* Required work *
Recast the entries below as a numbered list, from the start of the entries through the line containing "Delete document DV25080002", inclusive, leaving out any blank lines.

■ ■ ■ ■ ■ ■ ■

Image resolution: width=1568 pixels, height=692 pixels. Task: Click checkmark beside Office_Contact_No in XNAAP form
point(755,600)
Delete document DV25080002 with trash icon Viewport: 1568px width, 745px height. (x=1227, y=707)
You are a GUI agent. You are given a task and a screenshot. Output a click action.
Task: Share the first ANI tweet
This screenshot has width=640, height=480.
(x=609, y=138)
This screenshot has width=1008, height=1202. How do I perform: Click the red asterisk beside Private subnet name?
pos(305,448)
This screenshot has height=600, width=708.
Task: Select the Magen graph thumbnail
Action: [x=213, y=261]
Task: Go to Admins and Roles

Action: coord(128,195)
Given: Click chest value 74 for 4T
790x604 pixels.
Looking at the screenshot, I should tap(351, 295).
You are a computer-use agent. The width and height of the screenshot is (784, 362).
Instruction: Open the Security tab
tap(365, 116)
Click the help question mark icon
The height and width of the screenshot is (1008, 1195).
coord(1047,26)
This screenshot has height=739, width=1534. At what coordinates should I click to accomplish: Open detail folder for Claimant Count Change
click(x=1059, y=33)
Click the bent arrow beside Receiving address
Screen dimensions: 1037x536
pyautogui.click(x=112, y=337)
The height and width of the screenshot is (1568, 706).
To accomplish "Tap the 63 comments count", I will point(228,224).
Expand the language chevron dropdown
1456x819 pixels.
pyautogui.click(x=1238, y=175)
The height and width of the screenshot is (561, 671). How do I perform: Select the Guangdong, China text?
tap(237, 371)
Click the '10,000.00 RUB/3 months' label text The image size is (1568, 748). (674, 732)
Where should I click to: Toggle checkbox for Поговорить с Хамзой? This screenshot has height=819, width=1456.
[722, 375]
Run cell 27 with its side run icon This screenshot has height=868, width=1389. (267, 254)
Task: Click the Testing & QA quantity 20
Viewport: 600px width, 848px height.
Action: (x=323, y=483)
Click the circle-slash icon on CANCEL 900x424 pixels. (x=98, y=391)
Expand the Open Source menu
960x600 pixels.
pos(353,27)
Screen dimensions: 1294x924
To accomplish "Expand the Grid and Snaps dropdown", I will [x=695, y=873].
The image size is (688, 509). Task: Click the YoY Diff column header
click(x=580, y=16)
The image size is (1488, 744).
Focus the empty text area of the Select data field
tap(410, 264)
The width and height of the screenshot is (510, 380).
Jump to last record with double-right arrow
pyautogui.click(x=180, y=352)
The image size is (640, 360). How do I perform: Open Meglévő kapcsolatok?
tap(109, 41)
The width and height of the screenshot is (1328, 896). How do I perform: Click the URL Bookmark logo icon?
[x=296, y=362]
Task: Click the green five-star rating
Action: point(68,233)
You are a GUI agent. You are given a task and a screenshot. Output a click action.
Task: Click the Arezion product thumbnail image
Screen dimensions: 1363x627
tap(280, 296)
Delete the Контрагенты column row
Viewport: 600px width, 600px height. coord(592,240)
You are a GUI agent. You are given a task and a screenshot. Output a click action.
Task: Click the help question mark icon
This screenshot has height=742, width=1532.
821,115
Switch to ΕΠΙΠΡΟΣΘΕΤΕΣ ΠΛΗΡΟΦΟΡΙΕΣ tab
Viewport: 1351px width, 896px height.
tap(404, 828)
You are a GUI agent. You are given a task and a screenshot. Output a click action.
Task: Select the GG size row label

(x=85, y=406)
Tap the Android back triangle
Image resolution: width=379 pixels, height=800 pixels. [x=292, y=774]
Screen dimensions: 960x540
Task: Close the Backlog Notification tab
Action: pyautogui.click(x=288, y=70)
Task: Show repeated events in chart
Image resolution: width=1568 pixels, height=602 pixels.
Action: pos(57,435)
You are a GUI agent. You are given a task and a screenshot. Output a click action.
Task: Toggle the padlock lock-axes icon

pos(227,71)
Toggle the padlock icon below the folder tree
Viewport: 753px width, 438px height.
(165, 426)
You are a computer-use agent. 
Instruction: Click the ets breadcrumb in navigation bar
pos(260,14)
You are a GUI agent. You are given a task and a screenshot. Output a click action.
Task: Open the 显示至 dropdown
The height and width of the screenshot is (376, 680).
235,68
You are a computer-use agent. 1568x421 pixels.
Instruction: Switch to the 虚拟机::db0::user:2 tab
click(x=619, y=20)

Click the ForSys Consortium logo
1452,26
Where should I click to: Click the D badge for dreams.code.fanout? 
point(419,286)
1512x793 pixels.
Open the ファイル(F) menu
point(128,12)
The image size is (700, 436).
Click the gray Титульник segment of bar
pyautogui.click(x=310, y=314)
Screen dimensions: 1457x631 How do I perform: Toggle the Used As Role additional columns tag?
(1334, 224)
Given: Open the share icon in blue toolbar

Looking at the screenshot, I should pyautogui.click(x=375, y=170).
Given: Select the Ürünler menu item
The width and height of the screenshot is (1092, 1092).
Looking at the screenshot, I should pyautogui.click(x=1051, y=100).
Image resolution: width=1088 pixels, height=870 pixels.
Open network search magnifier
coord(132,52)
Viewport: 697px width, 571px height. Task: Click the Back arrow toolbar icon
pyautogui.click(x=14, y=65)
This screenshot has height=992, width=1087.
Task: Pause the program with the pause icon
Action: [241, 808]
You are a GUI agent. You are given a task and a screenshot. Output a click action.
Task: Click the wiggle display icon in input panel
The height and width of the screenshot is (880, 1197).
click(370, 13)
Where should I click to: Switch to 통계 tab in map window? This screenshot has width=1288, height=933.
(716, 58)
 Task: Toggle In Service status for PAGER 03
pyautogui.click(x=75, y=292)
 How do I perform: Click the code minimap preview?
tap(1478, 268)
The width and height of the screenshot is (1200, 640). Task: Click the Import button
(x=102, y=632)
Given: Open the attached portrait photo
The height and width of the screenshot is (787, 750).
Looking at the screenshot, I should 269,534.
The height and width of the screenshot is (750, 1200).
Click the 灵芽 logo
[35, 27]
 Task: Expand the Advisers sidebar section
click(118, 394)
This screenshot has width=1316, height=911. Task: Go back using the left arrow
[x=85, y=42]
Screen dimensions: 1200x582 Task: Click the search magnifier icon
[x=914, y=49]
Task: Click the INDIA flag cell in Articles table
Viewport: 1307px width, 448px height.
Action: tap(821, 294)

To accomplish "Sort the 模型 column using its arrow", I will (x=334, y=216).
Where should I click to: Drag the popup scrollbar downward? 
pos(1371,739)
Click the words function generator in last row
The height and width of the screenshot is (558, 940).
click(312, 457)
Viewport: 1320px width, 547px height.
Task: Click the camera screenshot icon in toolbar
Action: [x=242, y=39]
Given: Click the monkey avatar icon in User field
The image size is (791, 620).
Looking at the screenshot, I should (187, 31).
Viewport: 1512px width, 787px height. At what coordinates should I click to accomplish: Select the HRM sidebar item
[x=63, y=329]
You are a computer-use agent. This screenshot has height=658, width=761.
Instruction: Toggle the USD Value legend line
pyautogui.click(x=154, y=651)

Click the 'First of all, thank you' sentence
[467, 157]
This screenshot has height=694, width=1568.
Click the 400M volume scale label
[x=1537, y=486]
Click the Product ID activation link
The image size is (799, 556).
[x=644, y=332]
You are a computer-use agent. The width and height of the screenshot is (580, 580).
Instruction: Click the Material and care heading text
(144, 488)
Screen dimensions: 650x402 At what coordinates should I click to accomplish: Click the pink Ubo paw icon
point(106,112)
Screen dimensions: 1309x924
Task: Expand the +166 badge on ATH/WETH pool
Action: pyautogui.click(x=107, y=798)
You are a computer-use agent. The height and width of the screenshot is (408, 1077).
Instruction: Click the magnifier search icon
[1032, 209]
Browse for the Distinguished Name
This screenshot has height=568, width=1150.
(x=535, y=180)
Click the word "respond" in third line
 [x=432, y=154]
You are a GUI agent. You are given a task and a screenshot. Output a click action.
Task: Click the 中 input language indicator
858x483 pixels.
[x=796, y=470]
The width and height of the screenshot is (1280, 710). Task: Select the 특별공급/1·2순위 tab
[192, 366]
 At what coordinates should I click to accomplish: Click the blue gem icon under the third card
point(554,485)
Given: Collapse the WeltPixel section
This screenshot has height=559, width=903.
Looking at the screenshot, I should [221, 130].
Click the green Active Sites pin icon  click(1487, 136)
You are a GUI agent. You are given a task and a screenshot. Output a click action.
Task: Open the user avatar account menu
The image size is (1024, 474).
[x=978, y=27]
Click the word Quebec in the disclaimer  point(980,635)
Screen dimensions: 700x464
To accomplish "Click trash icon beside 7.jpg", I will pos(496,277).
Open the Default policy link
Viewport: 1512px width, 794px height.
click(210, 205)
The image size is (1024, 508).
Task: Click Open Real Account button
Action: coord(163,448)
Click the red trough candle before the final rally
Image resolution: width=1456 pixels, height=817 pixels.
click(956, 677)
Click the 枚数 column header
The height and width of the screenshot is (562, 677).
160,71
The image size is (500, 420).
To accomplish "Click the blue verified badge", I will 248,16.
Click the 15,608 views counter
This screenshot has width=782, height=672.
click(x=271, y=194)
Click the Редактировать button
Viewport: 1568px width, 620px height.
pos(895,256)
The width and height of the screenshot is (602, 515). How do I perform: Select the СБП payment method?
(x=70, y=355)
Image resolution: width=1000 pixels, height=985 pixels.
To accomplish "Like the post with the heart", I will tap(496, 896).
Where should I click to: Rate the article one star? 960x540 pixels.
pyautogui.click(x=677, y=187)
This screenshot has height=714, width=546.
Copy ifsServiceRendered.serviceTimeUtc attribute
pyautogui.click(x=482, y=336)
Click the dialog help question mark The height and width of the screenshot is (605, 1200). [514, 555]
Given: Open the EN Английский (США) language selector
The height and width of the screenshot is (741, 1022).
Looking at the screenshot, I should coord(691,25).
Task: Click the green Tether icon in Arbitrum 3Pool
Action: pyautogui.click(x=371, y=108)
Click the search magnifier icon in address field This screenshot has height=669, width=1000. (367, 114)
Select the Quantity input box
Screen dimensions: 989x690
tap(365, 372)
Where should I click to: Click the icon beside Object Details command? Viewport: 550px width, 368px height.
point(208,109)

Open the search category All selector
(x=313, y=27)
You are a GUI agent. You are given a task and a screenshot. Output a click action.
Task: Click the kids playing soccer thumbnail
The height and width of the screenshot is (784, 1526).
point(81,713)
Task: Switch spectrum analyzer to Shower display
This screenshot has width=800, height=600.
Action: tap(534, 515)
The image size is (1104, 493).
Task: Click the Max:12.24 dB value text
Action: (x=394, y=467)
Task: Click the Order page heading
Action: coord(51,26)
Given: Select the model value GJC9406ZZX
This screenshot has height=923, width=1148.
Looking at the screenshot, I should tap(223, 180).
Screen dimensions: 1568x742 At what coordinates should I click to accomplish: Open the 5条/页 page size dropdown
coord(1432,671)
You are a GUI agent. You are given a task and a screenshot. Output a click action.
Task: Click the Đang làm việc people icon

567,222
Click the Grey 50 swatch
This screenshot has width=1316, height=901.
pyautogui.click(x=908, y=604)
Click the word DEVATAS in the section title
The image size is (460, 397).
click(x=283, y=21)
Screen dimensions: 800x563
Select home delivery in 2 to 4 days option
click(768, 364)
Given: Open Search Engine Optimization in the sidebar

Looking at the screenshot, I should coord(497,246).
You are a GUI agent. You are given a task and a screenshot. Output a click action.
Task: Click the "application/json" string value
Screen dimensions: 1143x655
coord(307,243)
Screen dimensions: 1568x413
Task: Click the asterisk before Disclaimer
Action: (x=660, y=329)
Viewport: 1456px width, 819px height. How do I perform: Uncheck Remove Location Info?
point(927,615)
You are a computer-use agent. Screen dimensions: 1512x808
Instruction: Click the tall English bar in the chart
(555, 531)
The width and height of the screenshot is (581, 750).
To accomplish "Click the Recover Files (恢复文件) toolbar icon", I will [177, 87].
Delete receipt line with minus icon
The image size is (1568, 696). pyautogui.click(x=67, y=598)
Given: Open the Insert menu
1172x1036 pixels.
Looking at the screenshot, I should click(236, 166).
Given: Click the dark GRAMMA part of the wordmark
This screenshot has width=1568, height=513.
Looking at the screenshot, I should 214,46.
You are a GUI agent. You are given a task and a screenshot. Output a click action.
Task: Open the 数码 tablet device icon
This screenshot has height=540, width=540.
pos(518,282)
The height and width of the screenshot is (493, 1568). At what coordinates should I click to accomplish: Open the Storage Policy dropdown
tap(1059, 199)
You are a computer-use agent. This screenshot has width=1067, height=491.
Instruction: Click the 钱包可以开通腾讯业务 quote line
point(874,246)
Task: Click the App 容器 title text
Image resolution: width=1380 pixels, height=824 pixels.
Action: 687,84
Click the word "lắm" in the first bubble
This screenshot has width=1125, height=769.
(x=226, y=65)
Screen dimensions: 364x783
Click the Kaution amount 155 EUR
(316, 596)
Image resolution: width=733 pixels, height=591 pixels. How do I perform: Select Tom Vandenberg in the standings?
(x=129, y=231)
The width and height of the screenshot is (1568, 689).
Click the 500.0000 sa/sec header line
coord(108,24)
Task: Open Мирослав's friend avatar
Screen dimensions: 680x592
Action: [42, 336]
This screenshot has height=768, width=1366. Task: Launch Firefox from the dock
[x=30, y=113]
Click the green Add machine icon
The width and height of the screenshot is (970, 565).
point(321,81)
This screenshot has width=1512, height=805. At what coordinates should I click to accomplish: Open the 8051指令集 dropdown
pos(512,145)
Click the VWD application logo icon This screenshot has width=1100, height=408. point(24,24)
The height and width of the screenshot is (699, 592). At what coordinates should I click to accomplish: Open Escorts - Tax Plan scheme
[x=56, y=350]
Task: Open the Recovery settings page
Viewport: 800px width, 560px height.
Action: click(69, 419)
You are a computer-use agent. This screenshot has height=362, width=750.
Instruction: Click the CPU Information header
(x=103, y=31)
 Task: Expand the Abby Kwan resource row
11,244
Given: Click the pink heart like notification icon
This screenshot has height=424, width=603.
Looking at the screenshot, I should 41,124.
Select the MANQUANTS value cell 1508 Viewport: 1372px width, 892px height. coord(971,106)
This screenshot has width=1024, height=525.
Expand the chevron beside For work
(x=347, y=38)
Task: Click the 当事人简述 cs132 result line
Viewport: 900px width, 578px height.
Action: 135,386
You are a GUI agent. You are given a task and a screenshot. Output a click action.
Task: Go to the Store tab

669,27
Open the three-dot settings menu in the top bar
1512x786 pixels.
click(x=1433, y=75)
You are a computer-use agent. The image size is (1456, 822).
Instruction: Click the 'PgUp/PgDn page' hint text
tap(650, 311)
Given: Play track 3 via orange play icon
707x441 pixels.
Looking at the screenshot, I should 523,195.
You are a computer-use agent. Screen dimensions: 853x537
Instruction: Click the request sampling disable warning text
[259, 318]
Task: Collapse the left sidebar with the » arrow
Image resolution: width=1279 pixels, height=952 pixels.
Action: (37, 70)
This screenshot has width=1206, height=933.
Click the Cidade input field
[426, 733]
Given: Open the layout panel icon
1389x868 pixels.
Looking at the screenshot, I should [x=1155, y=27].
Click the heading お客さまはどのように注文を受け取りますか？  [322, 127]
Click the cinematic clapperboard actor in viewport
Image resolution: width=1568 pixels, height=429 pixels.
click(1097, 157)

■ ■ ■ ■ ■ ■ ■

* Output *
1. Image resolution: width=1568 pixels, height=692 pixels. Task: Click checkmark beside Office_Contact_No in XNAAP form
2. point(755,600)
3. Delete document DV25080002 with trash icon Viewport: 1568px width, 745px height. (x=1227, y=707)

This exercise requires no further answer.